Any single platform sees only its own users. ChatGPT holds a majority of global chatbot traffic, with Claude, Gemini, Copilot, and others splitting the rest. Analysis through one platform only sees part of the overall usage, and it’s particularly hard to capture data from the AI features we now see embedded inside seemingly every piece of enterprise software like Microsoft 365 Copilot, Salesforce Einstein, or Adobe Firefly.

Among the Claude users Anthropic does see, the Anthropic Economic Index’s Learning Curves report notes that early adopters skew technical and high-skill. Users who tried Claude and stopped are not part of the data, and commercial or enterprise deployments may be governed by different retention and data-use terms. These are large firms with sensitive workloads, some of the most important users to inform substitution analysis, and they may be underrepresented. This composition issue matters for inference: the users most visible in usage data are not necessarily representative of the broader workforce.

What better measurement would look like

Let me first say that the Anthropic paper is a careful piece of work, and the labs publishing more data is a good thing. But the flaws in usage data are large, and the pattern of misinterpretation in policy and public discourse is consistent enough that this data may be actively harmful for getting the question right.

Mostly, we should be humble about what current data and indicators can tell us — which isn’t how they’re currently being used in policy and parts of academia.

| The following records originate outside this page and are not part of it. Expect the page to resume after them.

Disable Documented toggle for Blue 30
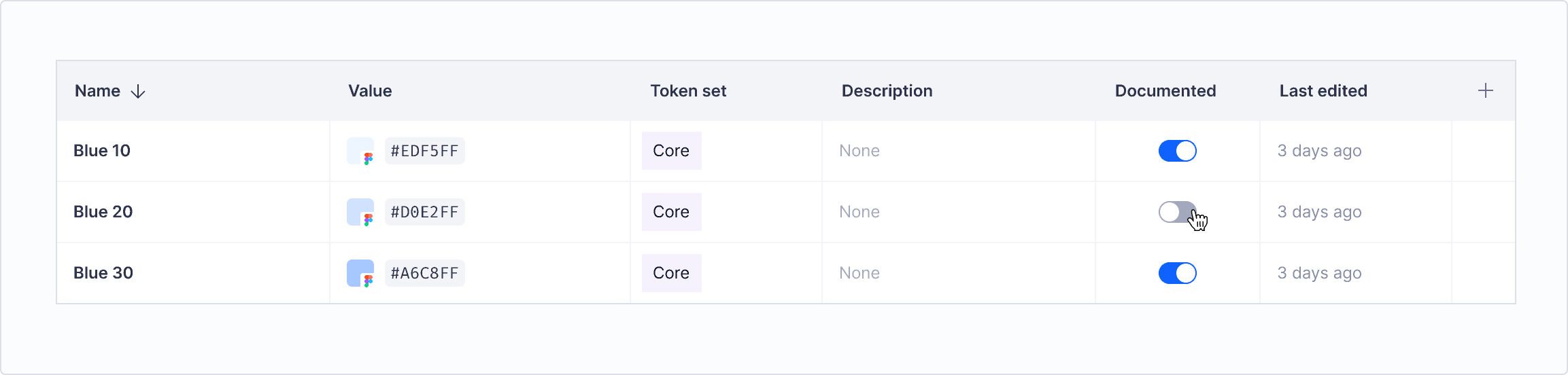Viewport: 1568px width, 375px height. tap(1178, 273)
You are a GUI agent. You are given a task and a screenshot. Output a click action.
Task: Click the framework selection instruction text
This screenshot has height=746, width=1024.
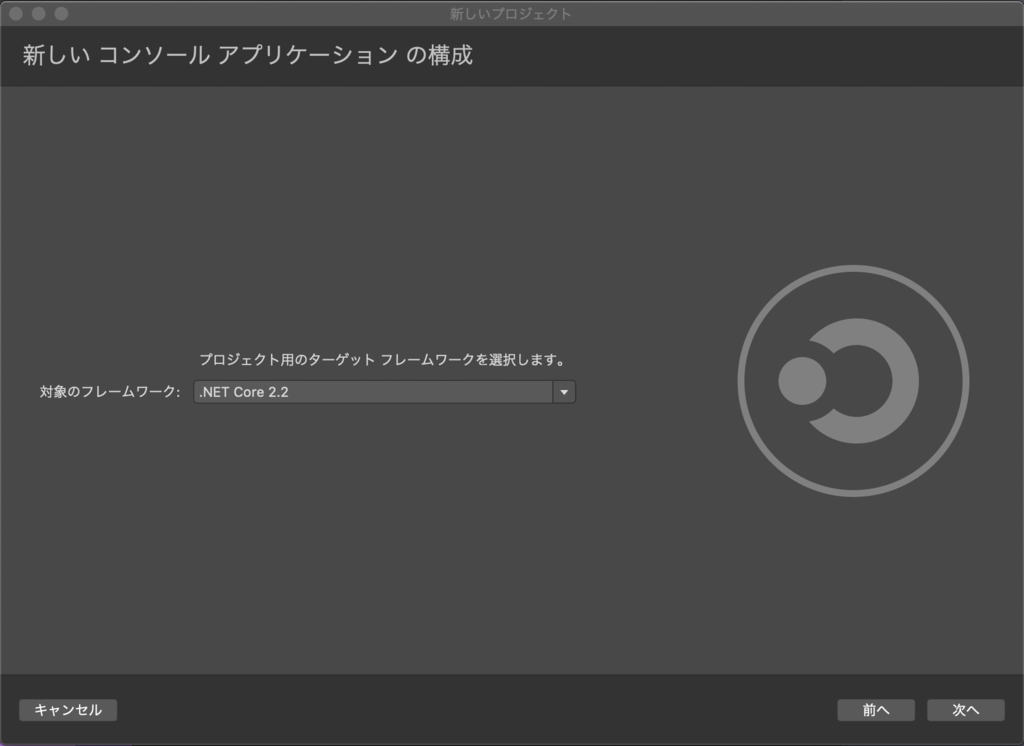click(x=384, y=358)
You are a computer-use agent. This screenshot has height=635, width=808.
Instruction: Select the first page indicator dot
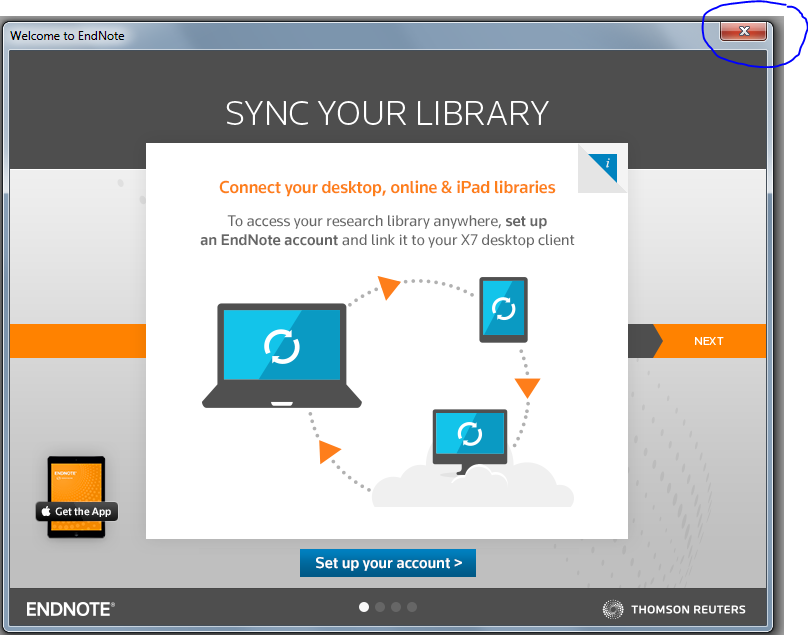[x=364, y=607]
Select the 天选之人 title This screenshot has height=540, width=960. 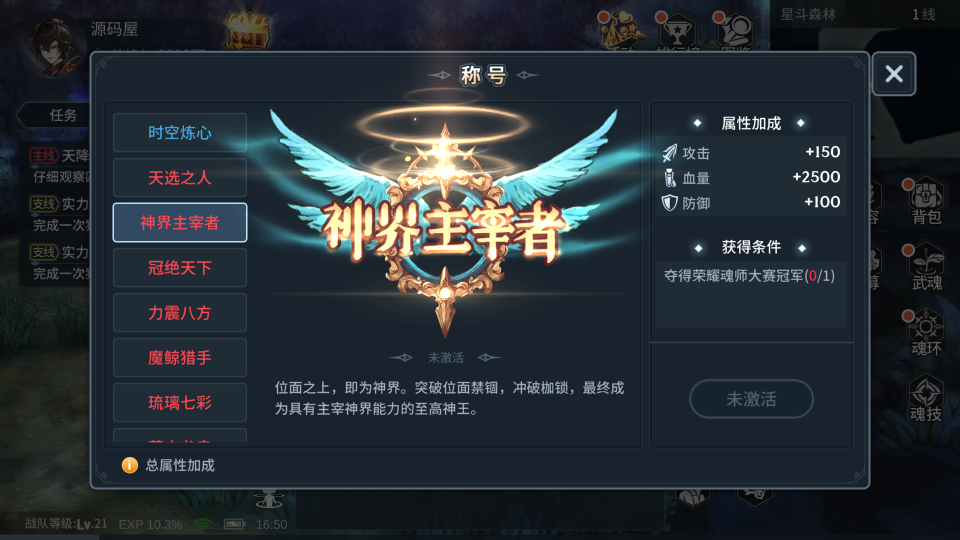pos(180,178)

There also isn’t really a great answer for predicting future labor market effects right now, and I won’t pretend there is. The reflex when a measure fails is to build a better measure, but that may not be the right approach in this case. Every generation of leading indicator since Frey-Osborne has gotten a bit closer to “real” data and still been treated as downstream evidence of displacement when it’s actually an upstream proxy several steps removed. This is because forecasting labor displacement from any upstream signal is very hard by nature.

But how can we do better?

Measuring how much AI actually enhances productivity is getting harder, not easier. When METR tried to re-run their 2025 RCT in early 2026, 30-50% of developers said they withheld some tasks from randomization because they did not want to do them without AI. METR has warned that these RCTs will keep getting more expensive, as workers require more compensation to complete tasks on the job without AI. However, there are still studies to be done at the firm level, especially in other professions where AI hasn’t saturated the workplace nearly as much as in coding.

Studies like Brynjolfsson, Li, and Raymond, 2023, which observe and track an individual firm closely, can help clarify whether AI may be substituting for, augmenting, or expanding human work for that setting. Similar research could be repeated across sectors and would produce more reliable signals, though they would be much more limited in scope than any aggregate index.

Usage data should also generally be treated as one signal among several and triangulated against trade flows, sectoral surveys, and job postings, and with explicit adjustments for the user-base skews.

One thing missing in the focus on aggregate indicators is a less satisfying but more useful approach: careful, occupation-specific work. Concretely, that means picking an occupation (paralegal, claims adjuster, customer service rep, middle school teacher…) and examining it closely in context. Break down the task mix and how much of the day each type takes, map current model capabilities against the specific tasks, talk to practitioners about what AI is actually good and bad at in their day-to-day work, figure out the edge cases AI is worst at, understand the regulatory environment, figure out the preferences and incentives of the people paying for the service, and so on.

Fifteen or twenty studies like this would tell you more about where AI is actually substituting for human work than an aggregate index. They wouldn’t provide a nice headline number, or a strictly comparable figure for decomposing individual jobs, but they would likely give a much clearer picture, occupation by occupation, of what is currently happening and what is most likely to happen under different capability trajectories.